The search for the next University president is complex, to say the least.

The University’s Board of Regents announced the formation of a Presidential Search Advisory Committee in July. The committee, carried out by Russell Reynolds Associates executive recruiting firm and seven faculty members, has already met — and will continue to do so — to evaluate potential candidates for the next president of the University.

University President Mary Sue Coleman announced her retirement at the April regents meeting. It will begin on July 31, 2014.

Regent Katherine White (D–Ann Arbor) wrote in an e-mail interview that the firm and the advisory committee will assist the board “in this monumental task,” which includes developing a pool of candidates, conducting interviews and recommending candidates to the board.

The firm and the seven faculty members serve as the Presidential Search Advisory Committee to the Board of Regents, who alone serve as the Presidential Search Committee. Ultimately, the final choice for the next president will be left up to the board.

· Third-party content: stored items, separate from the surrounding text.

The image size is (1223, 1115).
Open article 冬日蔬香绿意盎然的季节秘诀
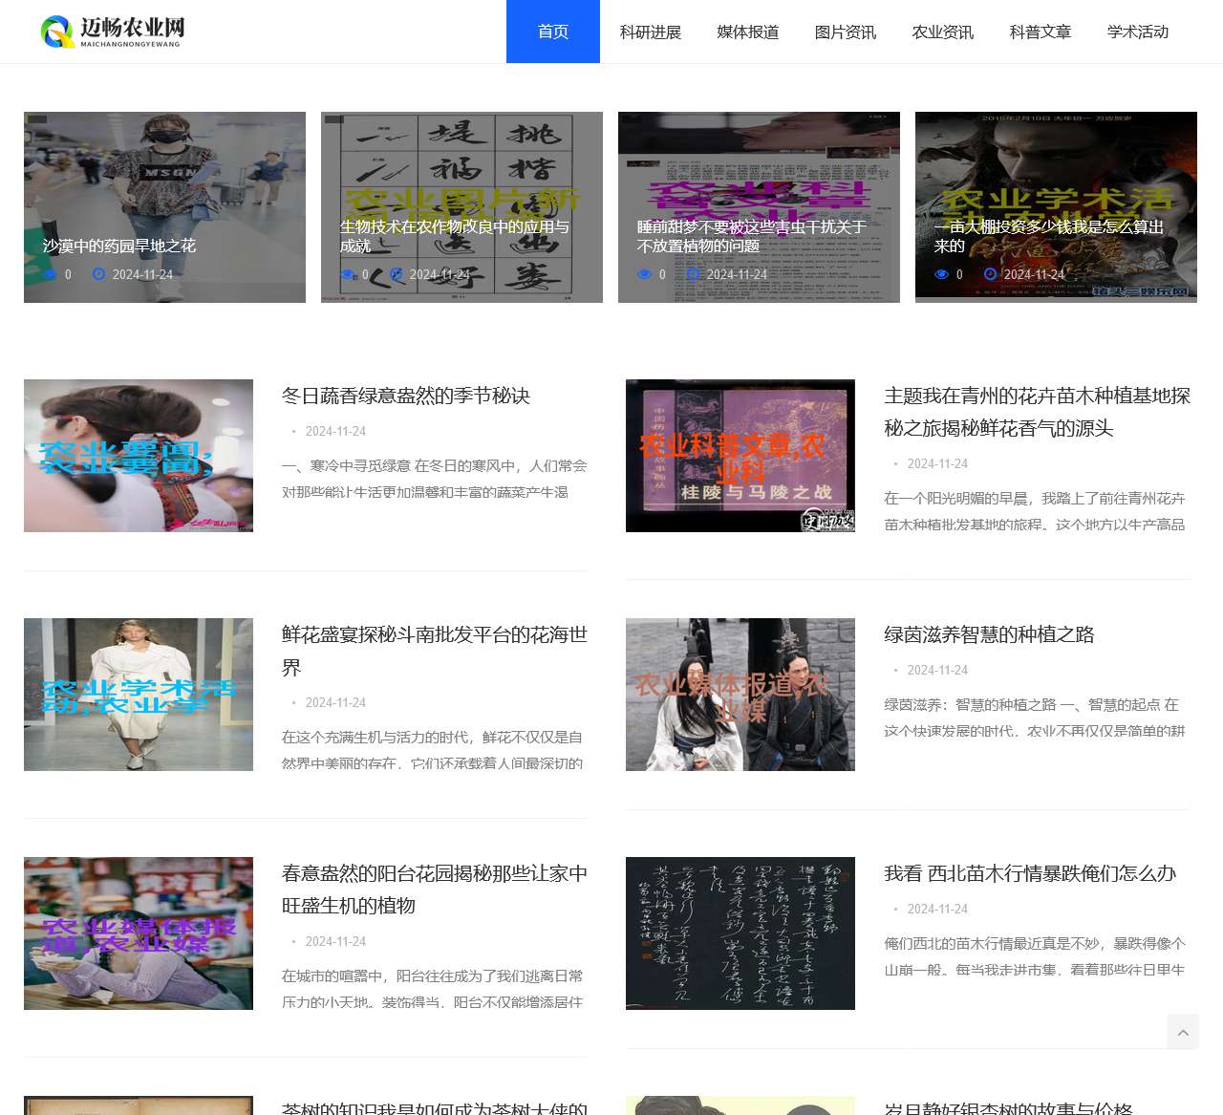(x=406, y=396)
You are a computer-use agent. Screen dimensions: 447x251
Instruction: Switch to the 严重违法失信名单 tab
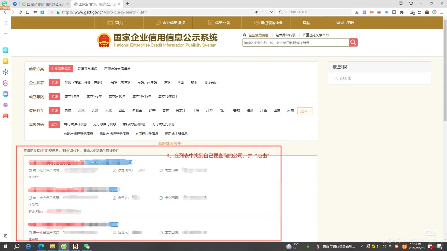pos(316,35)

Unlike past years, the advisory committee doesn’t include a student representative. Under the State of Michigan Constitution, the regents “shall, as often as necessary, elect a president of the institution under its supervision,” meaning the board has “the sole authority and responsibility” to elect the president, according to White.

Out of the top 25 U.S. public universities, the University of Michigan and Clemson University are the only institutions that didn’t include students on their most recent presidential search committees. The College of William and Mary did not have a formal committee beyond its Board of Visitors in its most recent search.

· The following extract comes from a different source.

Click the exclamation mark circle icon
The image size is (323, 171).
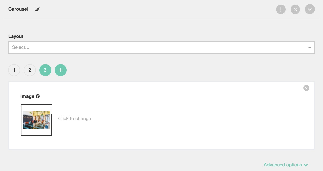pos(281,10)
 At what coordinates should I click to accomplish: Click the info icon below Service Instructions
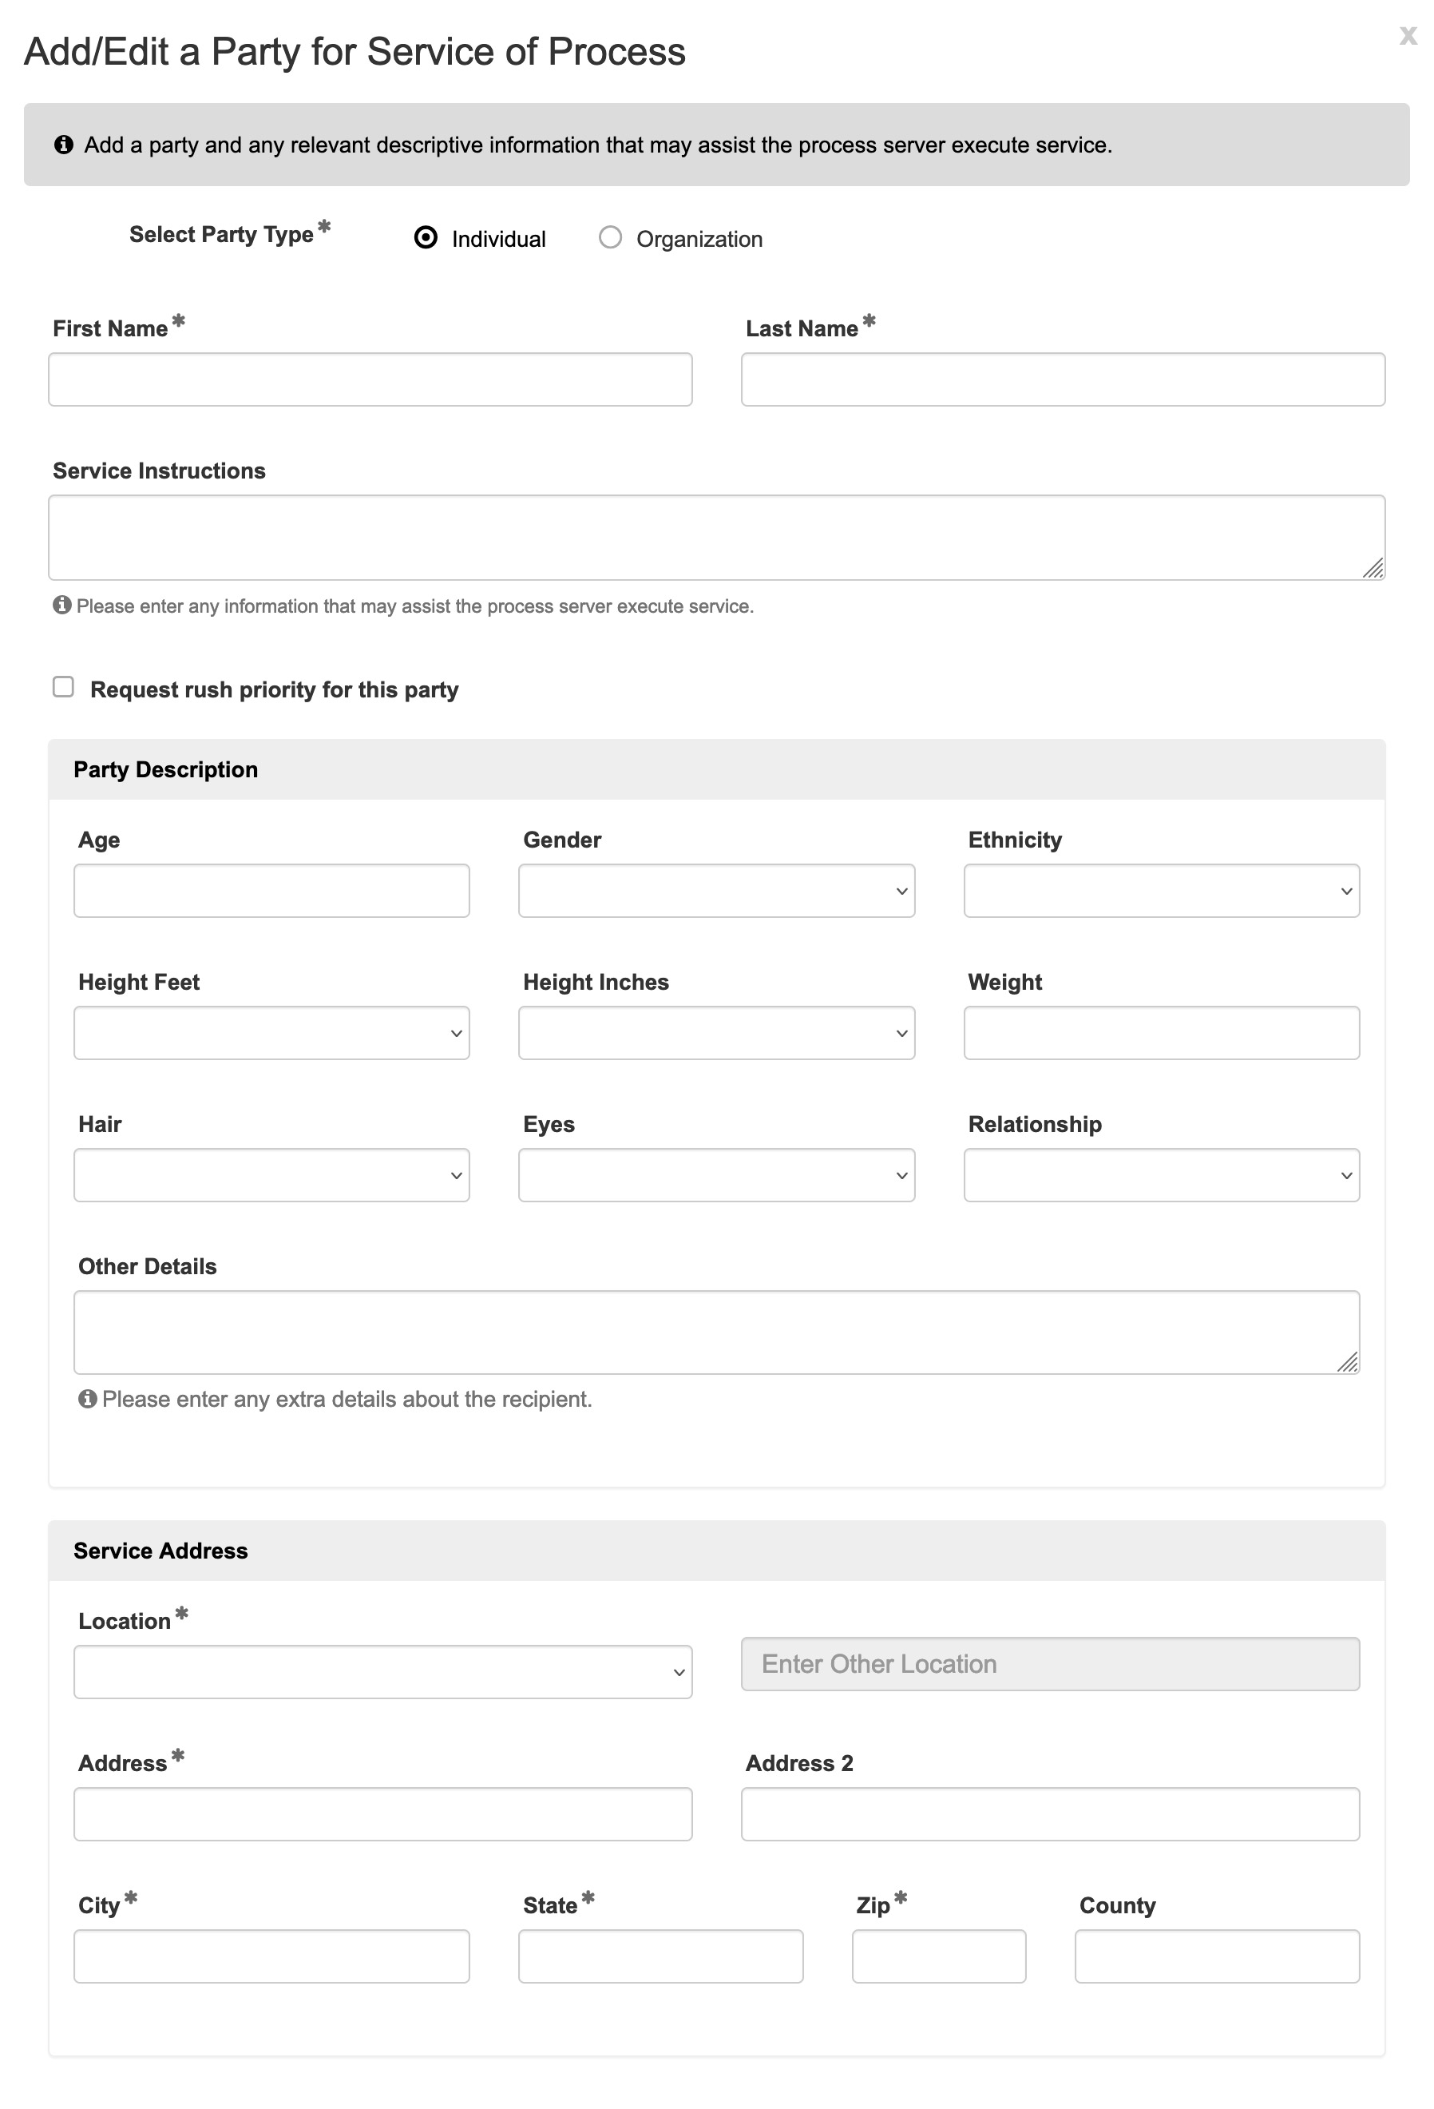click(62, 604)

Instead of allowing students on the actual search committee, the regents and their advisers announced the dates of public forums that will allow students, faculty, alumni, staff and the general public to weigh in on the presidential search. The forums will be question-and-answer based, and will survey attendees on the qualities they desire in the next University president.

White wrote that the forums will allow the committee to gather “different perspectives” on important qualities necessary in the next president. The committee will take the information into account when making recommendations to the board to select the new president.

To develop a diverse selection of candidates, the board will consider contenders nominated by the search firm as well as names received at the search committee’s e-mail address,, to which the public can submit recommendations.

White could not give many details on the search process itself, since the process is still underway and its details are private.

However, University alum Matt Nolan — former Michigan Student Assembly president and member of the 2001 search committee that chose Coleman — said the committee he participated on spoke with former University presidents as well as the current president at the time, Lee Bollinger, who now serves as the president of Columbia University.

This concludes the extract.